The voices of developing countries must be heard at this year’s G20 summit, Asian leaders demanded on the eve of the AVPN Global Conference which opens in Bali, Indonesia, tomorrow (June 21).
At “G20 Impact Day,” an event held in Bali for select AVPN members on the eve of the network’s Global Conference, discussions focused on priorities that the Indonesian government, host of the G20 Summit this year has identified for world leaders. to focus on.
AVPN, which brings together impact investors, policymakers, academics and others from across the Asia-Pacific region, is helping the Indonesian government advance discussions on sustainable finance and developing the potential of micro, small and medium enterprises.
As global economies are still recovering from the Covid-19 pandemic while reeling from the effects of the conflict in Ukraine, speakers stressed the need to take into account the uneven progress on key G20 themes, as well as the need to listen to developing countries.
The challenge is how we can bring back the economy – a new type of economy
“There are many aspects we need to consider during the recovery process,” said Professor Bambang Brodjonegoro, a former chief minister in the Indonesian government, now an academic and co-chair of the G20 think tank, the T20. “Recovery is not just about trying to get the economy back to what it was before the pandemic. The challenge is how we can bring back the economy – a new kind of economy.
He added that the G20 was still dominated by its members from developed countries. “We hope that by hosting the G20, we can share a vision closer to the needs of developing countries,” he said.
Raden Siliwanti (pictured), from the Indonesian Ministry of National Development Planning (Bappenas) and Co-Chair of the G20 Development Working Group, said: “The G20 should be relevant not only to its members but also to the world in as a whole, especially developing countries and small island states.
Gaping funding gap
Speakers underscored the importance of blended finance – the use of catalytic capital from public or philanthropic sources to increase private sector investment – in achieving the Sustainable Development Goals, especially since the financing gap needed to achieve the goals has expanded to approximately $4.2 billion per year. year since the pandemic.
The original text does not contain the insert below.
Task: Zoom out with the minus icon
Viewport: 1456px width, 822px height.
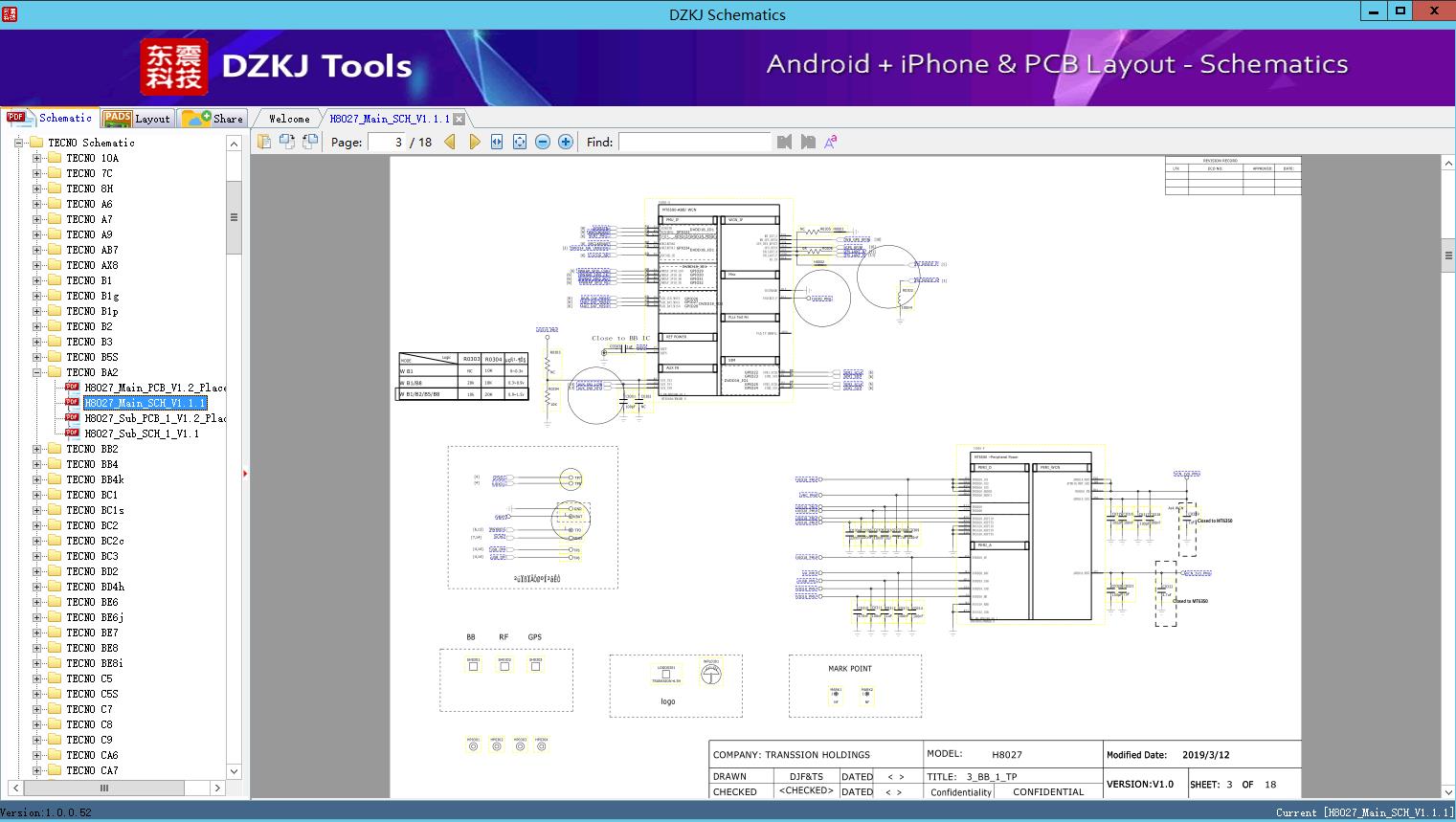Action: point(543,142)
Professor Bambang stressed that the three key priorities of the G20 – strengthening the global health architecture, digital transformation and the transition to sustainable energy – all had to be considered from the perspective of inclusion and sustainability. ‘equality. For example, the transition to sustainable energy could only be achieved globally if renewable energy became more affordable for developing countries.
We need family offices and other philanthropic organizations to catalyze blended finance and inspire others to come
“When talking about energy transition, let’s not exclude the word affordable,” he said.
Komal Sahu, AVPN’s Head of Sustainable Finance, pointed out that the main obstacle to securing more blended finance deals aimed at achieving the Sustainable Development Goals was “awareness and understanding” of it.
She urged impact investors across Asia-Pacific to play their part. “We need family offices and other philanthropic organizations to step in to do what is necessary to catalyze blended finance and to entice others to come in,” she said.